Scanned image PDFs padding page landscape and cropping top off


#1

Hello there. I am working on a scanned invoice importing system using the OCR.space API and I am having some trouble with the searchable PDF feature. When I upload the document, the resulting PDF is padded right to make the page landscape (fitting the watermark in) and, because of this, the top of the actual page is cropped off. Here are some images to demonstrate (both have been doctored to remove any identifiable information):
Here’s the broken version as retrieved from the API:

!

(I’m only allowed one image per post as I’m new so original will be in the following post)

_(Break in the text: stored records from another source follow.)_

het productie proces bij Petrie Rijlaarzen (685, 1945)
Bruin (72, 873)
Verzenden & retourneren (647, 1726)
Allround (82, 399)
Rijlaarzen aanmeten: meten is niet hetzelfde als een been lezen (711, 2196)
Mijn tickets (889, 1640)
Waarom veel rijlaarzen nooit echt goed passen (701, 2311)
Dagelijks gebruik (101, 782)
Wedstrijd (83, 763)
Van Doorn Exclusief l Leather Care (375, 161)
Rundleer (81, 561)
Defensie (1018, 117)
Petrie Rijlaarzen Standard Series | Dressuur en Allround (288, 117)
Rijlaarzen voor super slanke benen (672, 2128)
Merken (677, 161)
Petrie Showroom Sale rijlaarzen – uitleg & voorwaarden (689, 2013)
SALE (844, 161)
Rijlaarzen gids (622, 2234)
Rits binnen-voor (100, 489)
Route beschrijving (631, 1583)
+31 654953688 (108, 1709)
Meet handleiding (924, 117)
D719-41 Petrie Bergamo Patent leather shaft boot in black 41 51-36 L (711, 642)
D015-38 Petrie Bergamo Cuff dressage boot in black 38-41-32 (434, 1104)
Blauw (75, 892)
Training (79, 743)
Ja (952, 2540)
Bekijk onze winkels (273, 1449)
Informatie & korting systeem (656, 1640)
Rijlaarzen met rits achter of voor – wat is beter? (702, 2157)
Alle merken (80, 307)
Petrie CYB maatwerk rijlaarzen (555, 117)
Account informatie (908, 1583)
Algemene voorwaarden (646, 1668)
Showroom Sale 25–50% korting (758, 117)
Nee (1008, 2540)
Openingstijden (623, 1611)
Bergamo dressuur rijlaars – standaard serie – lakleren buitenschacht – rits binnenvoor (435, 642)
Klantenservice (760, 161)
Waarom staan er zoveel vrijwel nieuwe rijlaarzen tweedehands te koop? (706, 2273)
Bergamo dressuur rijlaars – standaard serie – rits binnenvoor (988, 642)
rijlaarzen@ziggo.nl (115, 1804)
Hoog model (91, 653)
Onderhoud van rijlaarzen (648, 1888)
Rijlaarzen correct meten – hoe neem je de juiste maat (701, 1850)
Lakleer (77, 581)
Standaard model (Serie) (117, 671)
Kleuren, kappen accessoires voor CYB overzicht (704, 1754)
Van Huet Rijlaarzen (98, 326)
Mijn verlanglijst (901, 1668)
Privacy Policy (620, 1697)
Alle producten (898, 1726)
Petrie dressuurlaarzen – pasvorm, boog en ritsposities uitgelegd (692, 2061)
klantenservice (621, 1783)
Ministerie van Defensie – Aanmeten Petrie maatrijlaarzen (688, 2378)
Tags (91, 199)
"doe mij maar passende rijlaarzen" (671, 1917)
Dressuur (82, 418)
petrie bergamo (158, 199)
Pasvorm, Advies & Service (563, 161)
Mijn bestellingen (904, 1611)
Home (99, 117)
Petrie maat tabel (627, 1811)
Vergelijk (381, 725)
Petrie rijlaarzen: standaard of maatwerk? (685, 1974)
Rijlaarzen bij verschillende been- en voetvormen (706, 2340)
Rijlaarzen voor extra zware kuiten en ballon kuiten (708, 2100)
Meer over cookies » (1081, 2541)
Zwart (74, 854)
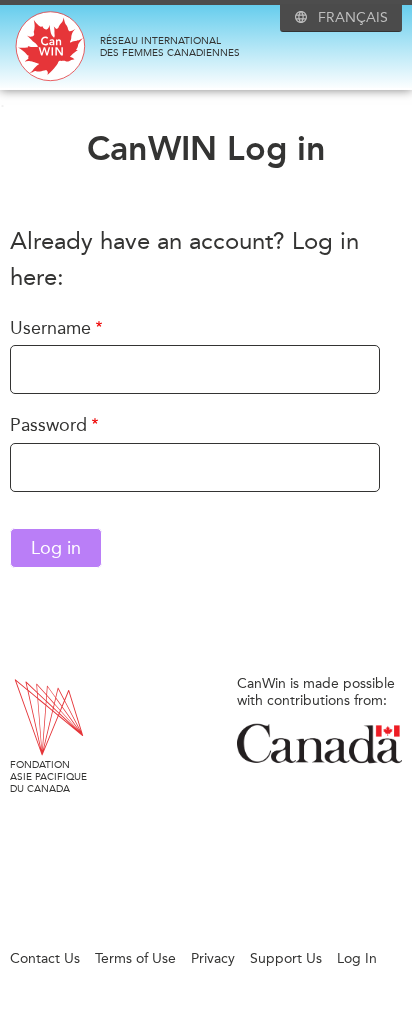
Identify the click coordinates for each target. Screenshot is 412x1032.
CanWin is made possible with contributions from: (316, 692)
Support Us (286, 958)
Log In (357, 958)
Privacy (213, 958)
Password (48, 425)
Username (50, 328)
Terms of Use (135, 958)
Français (353, 17)
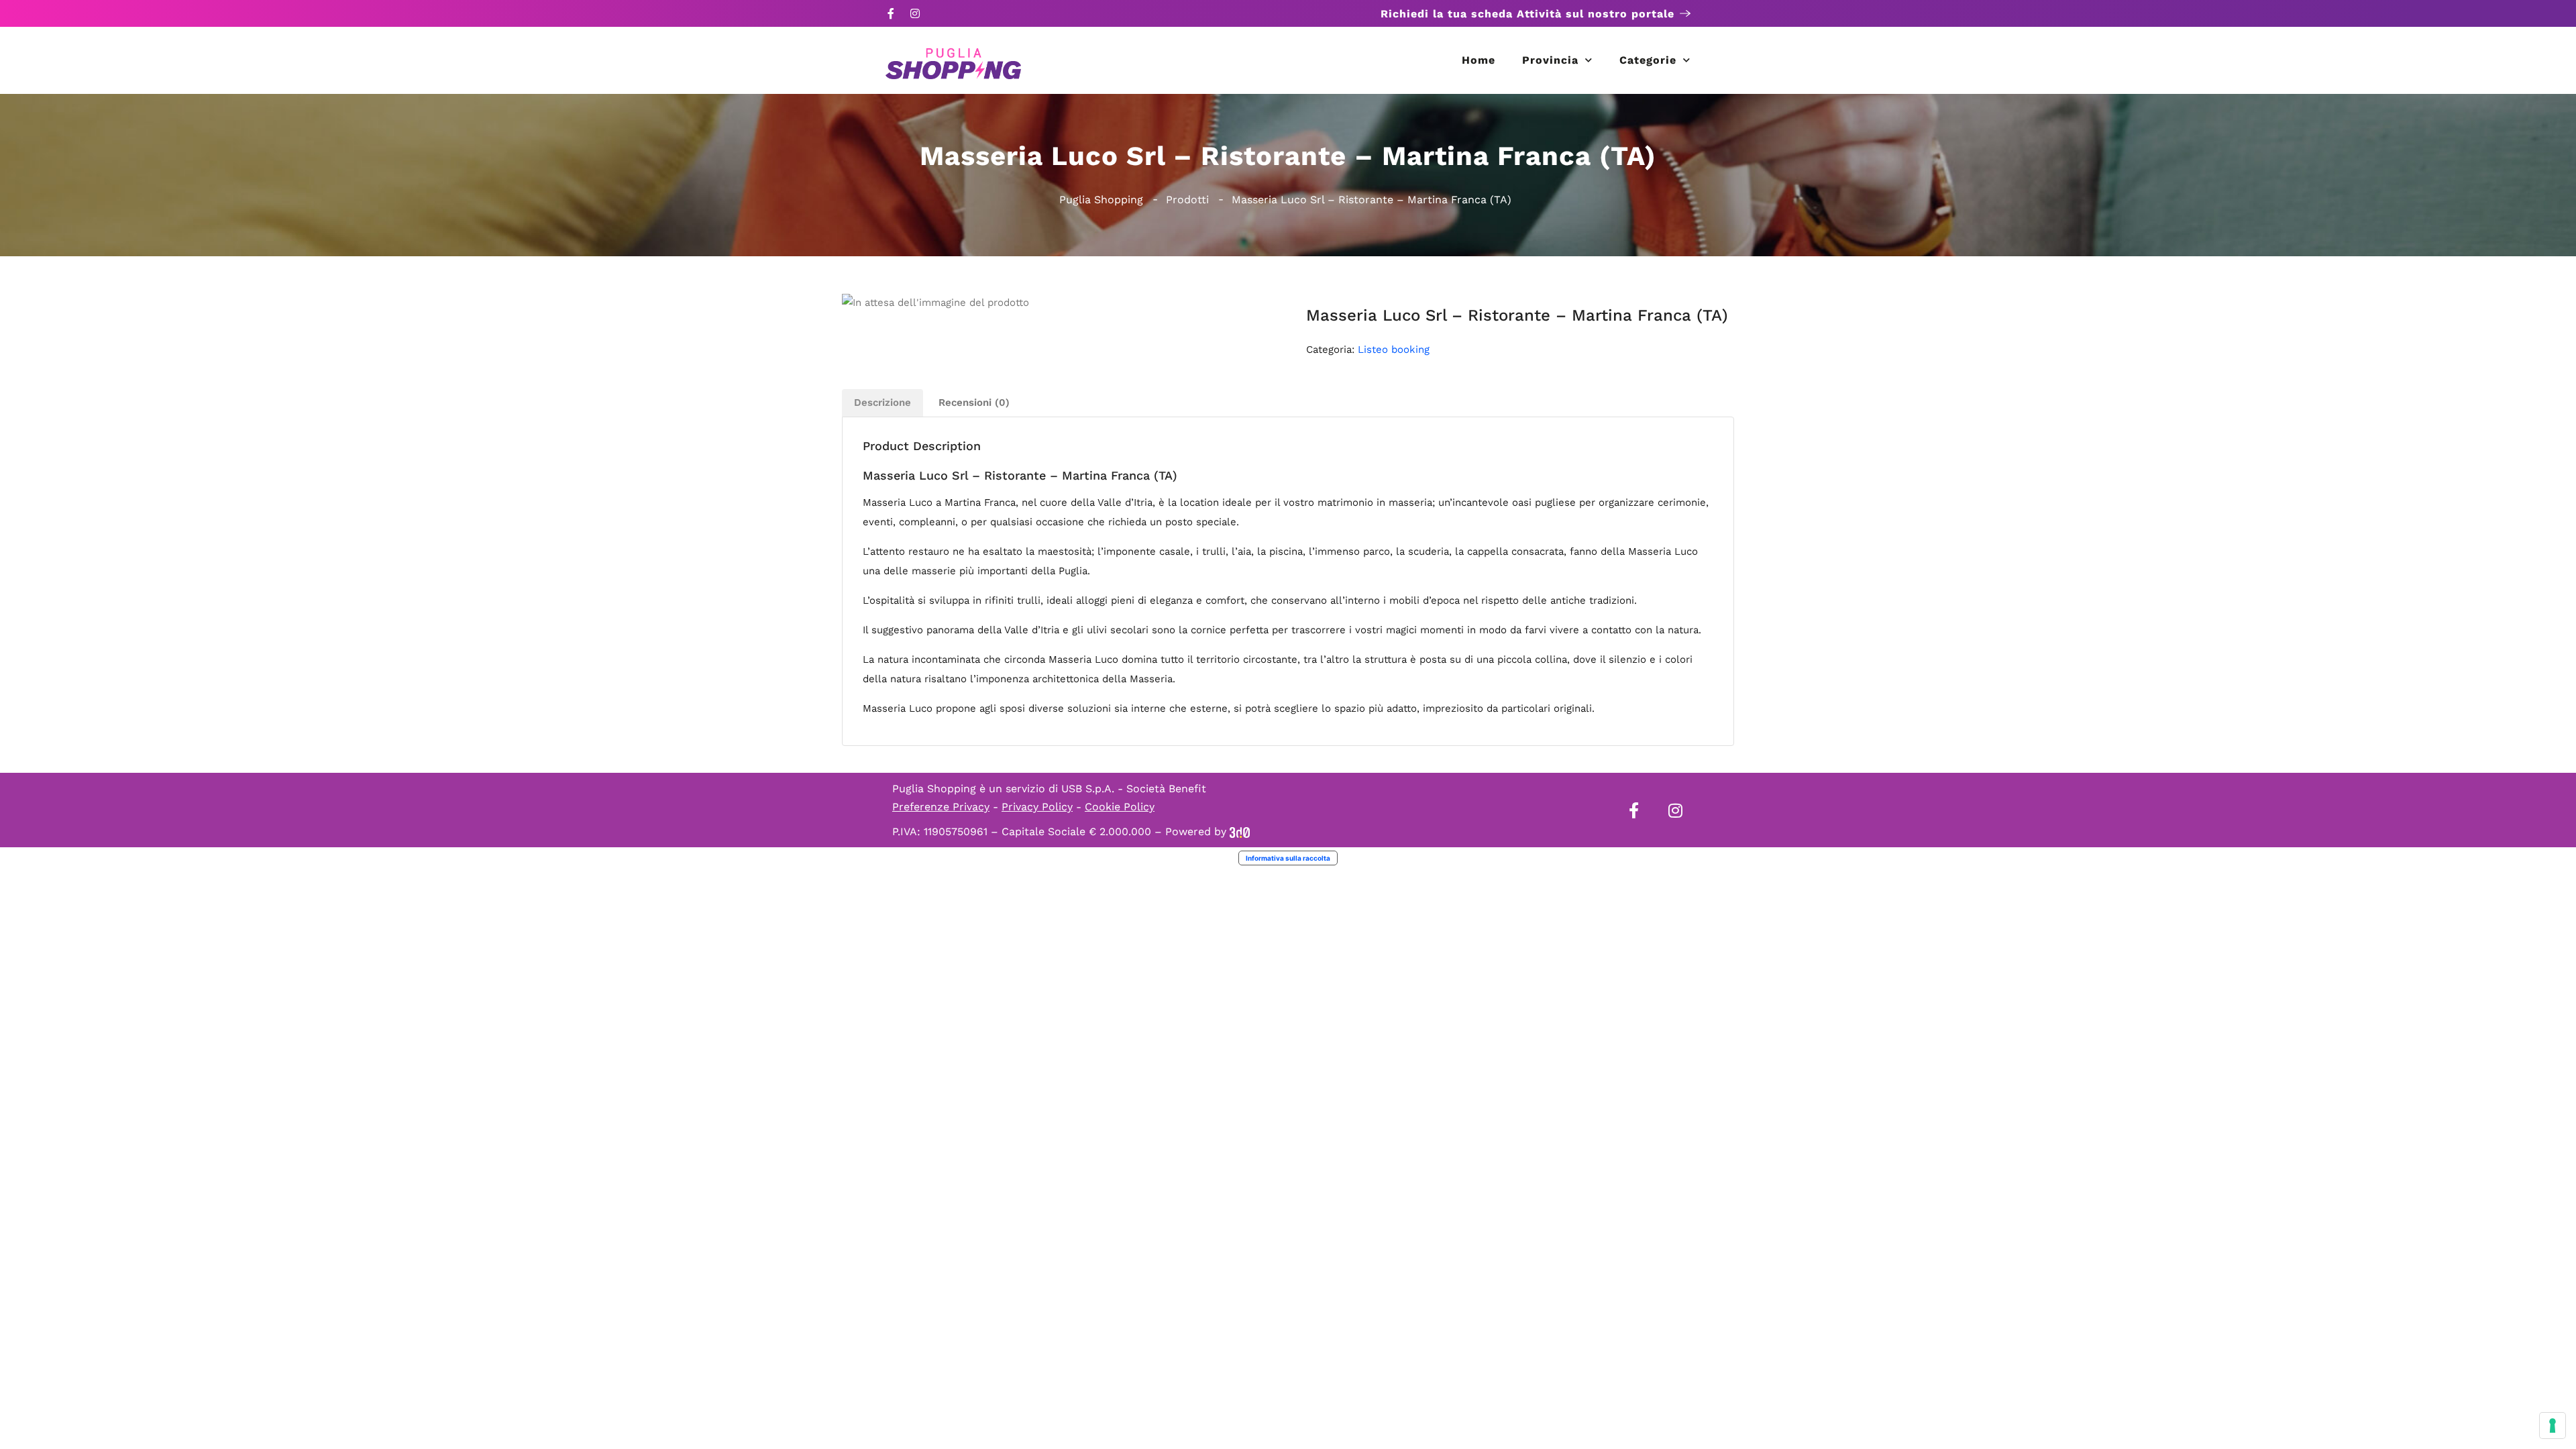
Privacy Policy (1037, 806)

Doing some digging, it seems that using the Windows 10 built-in PDF printer manages to fix whatever the issue is, but I can’t have our clients doing that to every single PDF before putting them through our system. So, to help you identify what the issue could be, here’s the information I can see has changed between the original and the WIndows 10 version:

Original:
PDF Producer: Xerox WorkCentre 7845
PDF Version: 1.4 (Acrobat 5.x)
Page Size: 8.28 x 11.69 in

Windows 10:
PDF Producer: Microsoft: Print To PDF
PDF Version: 1.7 (Acrobat 8.x)
Page Size: 8.27 x 11.69 in

So I’m wondering if it’s the page size that’s throwing things off, but it’s such a minor size difference I’m not sure.

If necessary, I can talk to someone at a9t9 privately to share the original invoices securely, but I think you can appreciate I don’t want to share these publically.

Thanks in advance to anyone who can help out.


#2

The original:

Again, this has been doctored to remove identifiable info.


#3

This seems strange. You upload a document in normal format, and the searchable PDF is returned in landscape format? When I use the censored image as input, all works fine.

=> Can you send me the original input for testing? You can send it directly to team (at) a9t9.com and mention this forum post.